How ugly was it? It was indeed another time.
I remember as a teenager having so many printed coffee mugs in our cupboard at home. My father started Brougham back in the ’80’s when I was still in school and had no inhibitions about bringing stuff home. I think one mug that stands out in my memory was a light blue coffee mug with a dark blue print. It was, well… ugly.
How ugly was it? Well it reflected a less discerning time. It reflected a time when any one could afford mugs and lots of them. Business people did things because they were good ideas and if they weren’t well they tried!

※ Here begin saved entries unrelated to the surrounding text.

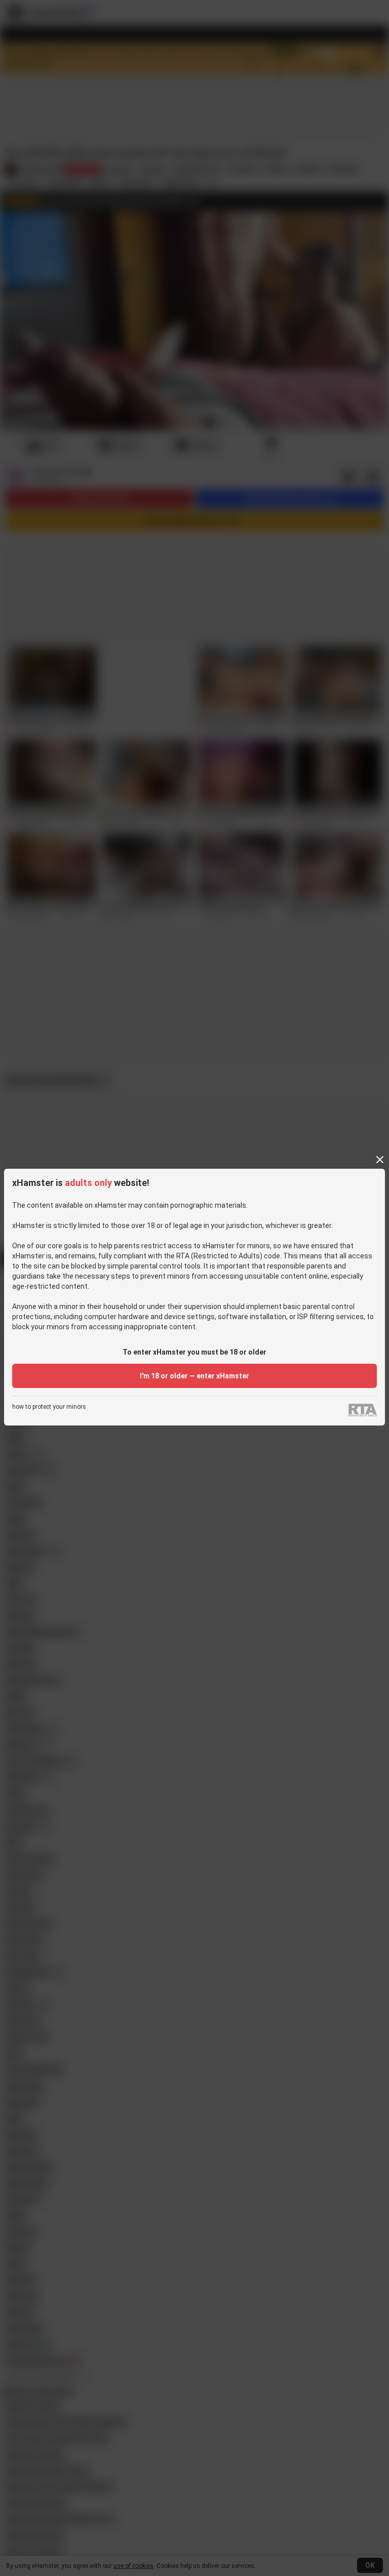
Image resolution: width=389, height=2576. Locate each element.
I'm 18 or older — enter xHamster (194, 1376)
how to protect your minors (49, 1407)
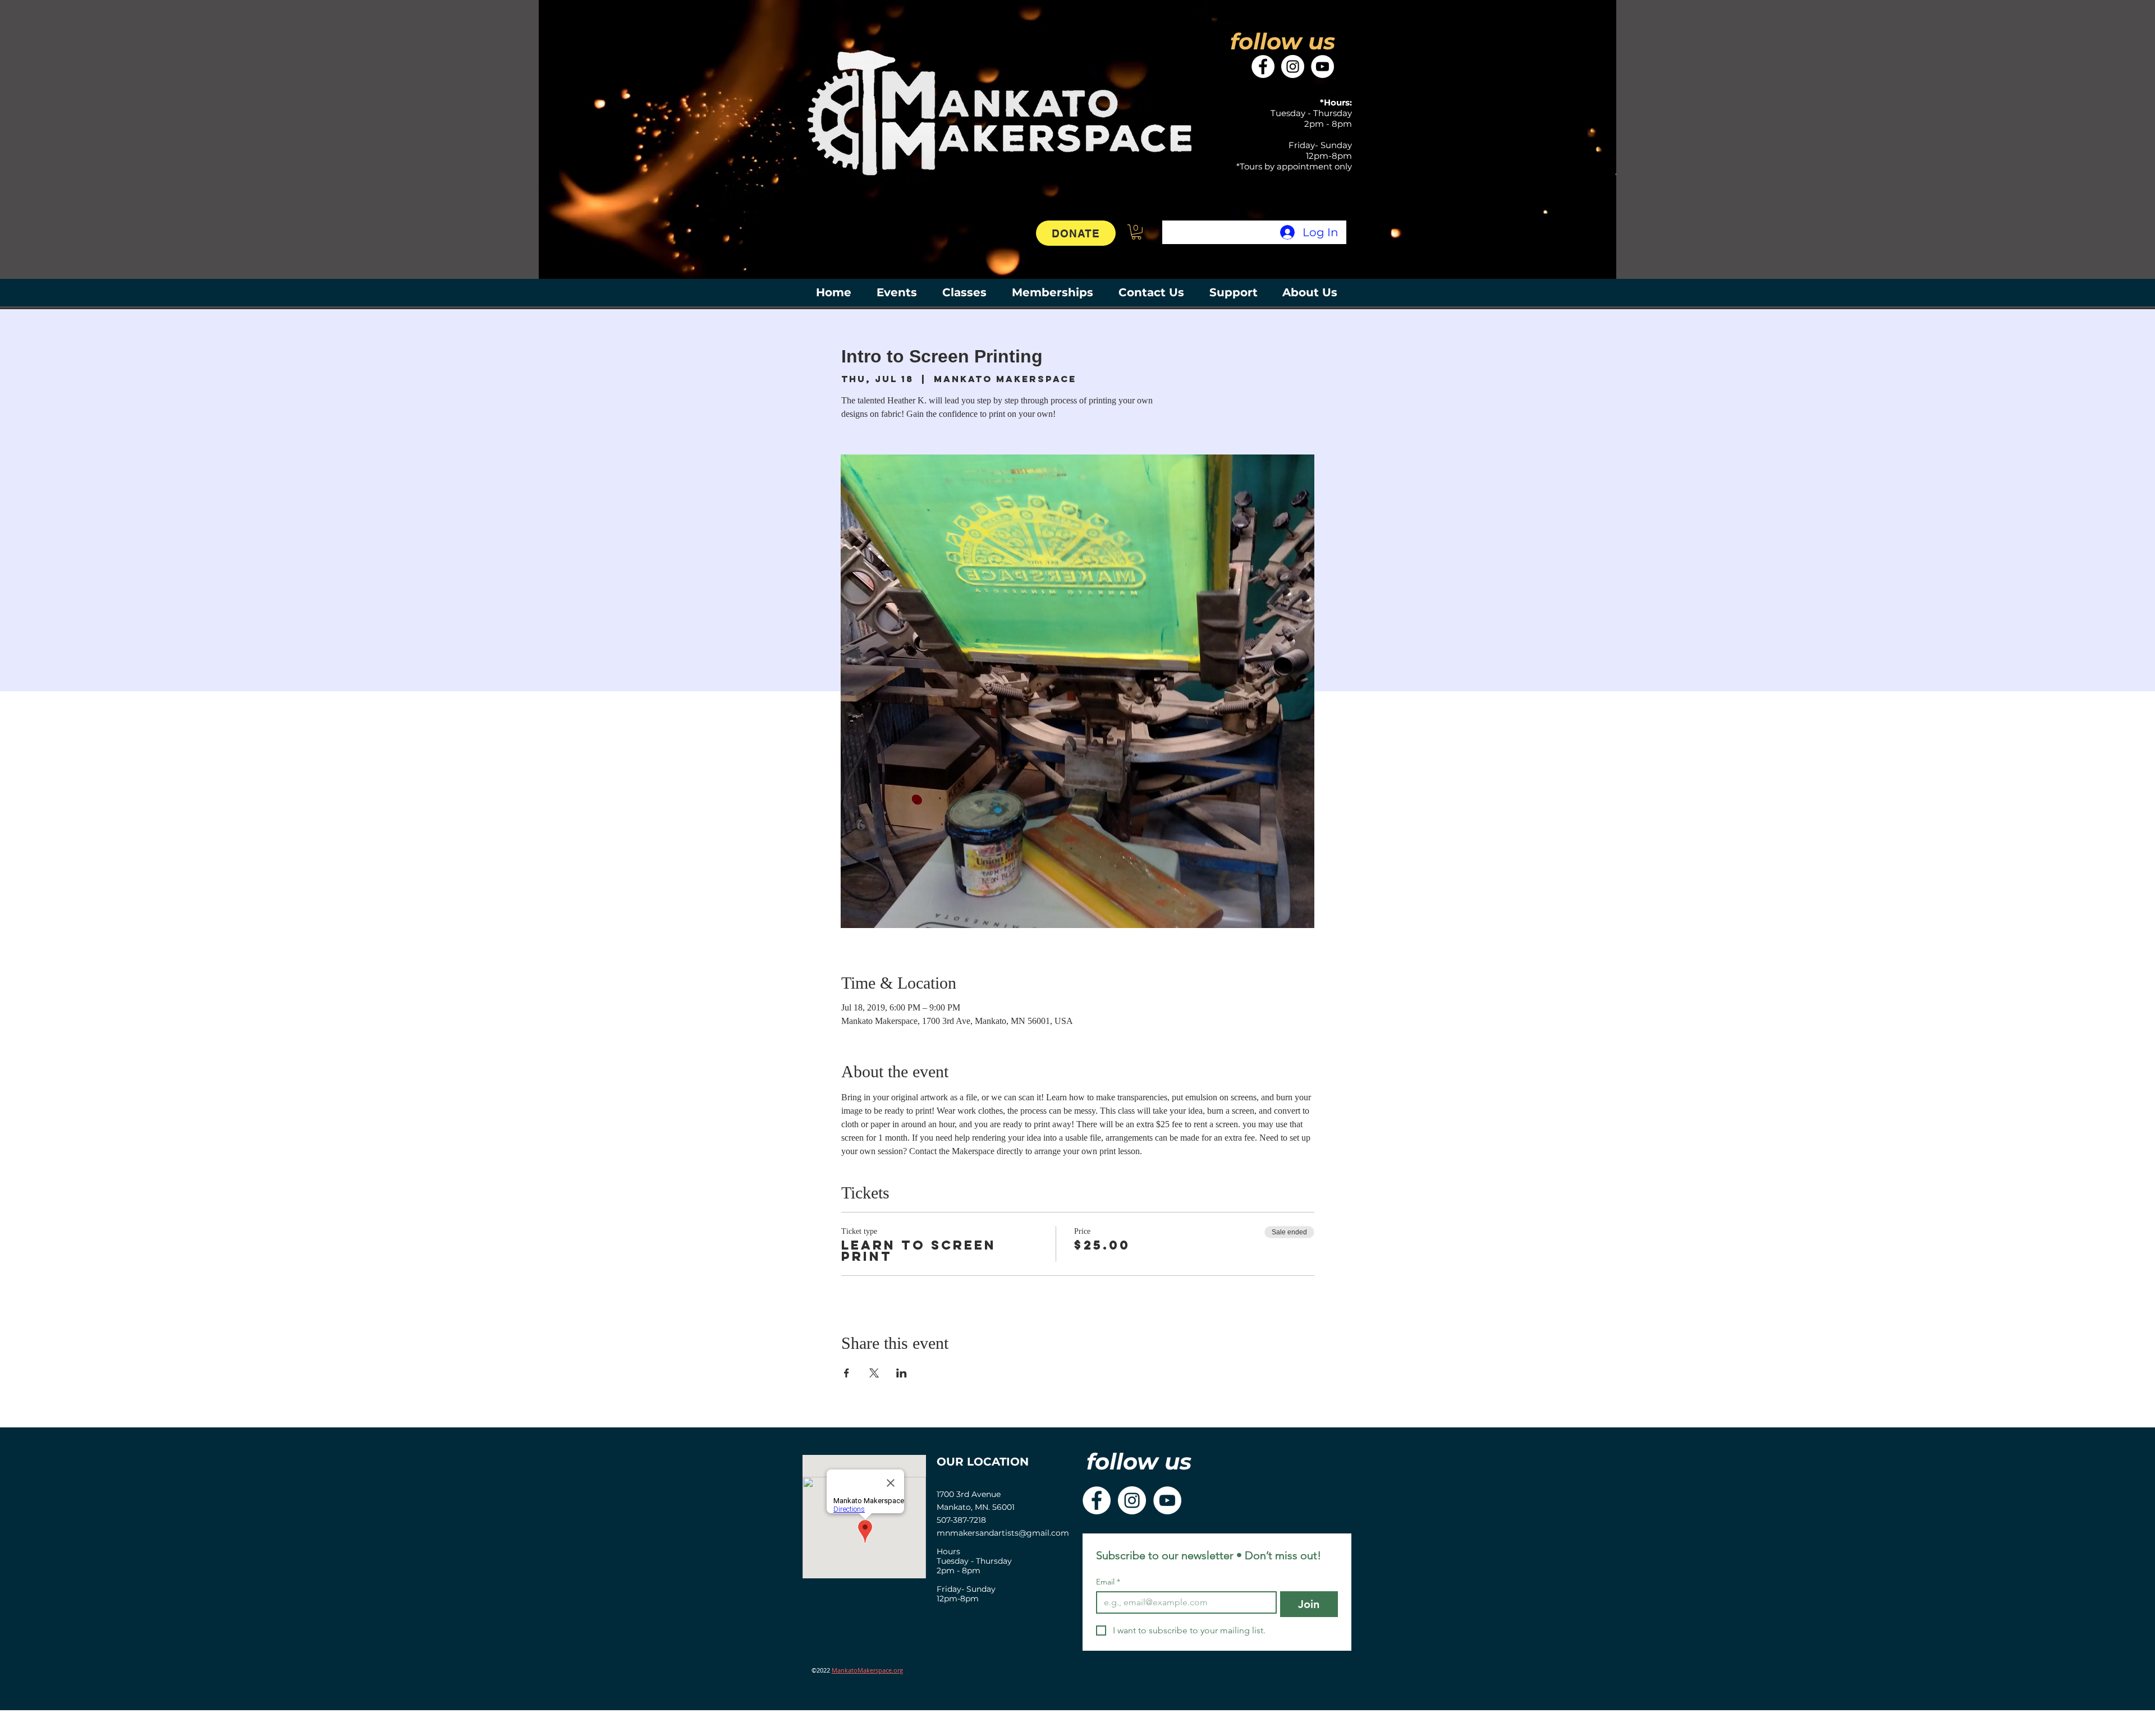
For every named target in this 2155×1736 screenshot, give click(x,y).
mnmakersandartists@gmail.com (1003, 1533)
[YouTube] (1322, 66)
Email (1108, 1582)
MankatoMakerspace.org (867, 1670)
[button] (1136, 232)
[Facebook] (1262, 66)
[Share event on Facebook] (846, 1372)
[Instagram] (1292, 66)
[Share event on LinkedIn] (901, 1372)
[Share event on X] (874, 1372)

Actually what was interesting about that mug and most of the mugs from that era is that it was well made and made in England. Affordable and made in England. Another interesting feature about that mug is that it had some value comments on it as expressed by my Dad. ‘Consider the impact of giving’, 'the advertising value', and 'the usefulness to the recipient.’ Consider each view that mug would get on someones desk or in an office, or in our case home, and practical value of that gift to the recipient. After all, a mug is useful, in this case the mug was so over the top that the message was actually good, and it fit with the times. I’m sure it was used, appreciated, and did its job of advertising and building a relation between the user and the advertiser
Today, mugs come from China but somehow seem less affordable; although for nicer mugs they are a lot more affordable then the ‘Denby’ or ‘Royal Bone China’ from England. There is a lot more diversity in design as well. After all we are a lot more discerning then we used to be. They have to be nicer and the presentation, well a bunch of text with a phone number at the bottom would be outrageous enough to maybe be kept but that maybe variable would have a lot of them relegated to the office kitchen or worse.
My point is that the mug said what still holds true today. Consider the value of a gift. If the right product is chosen people appreciate receiving a gift. The advertising and the relationship it builds with the user is an asset to the giver and hopefully the recipient. Today, so many people default to the value of computer communication, and social media. That’s because most of the advocates don’t have a choice but the reality is we’re inundated and to stand out is almost impossible. That the product carries a message or ‘makes a statement’ in its own right is a bonus for the giver. I mean when was the last time something you saw on-line made off your computer screen to last longer then a cheerful (or not so cheerful) thought.
Branded products have an important place. Users appreciate the product, they advertise, and every time someone looks at it your business’s good name reflects their acceptance, some kind of relationship, and hopefully engagement.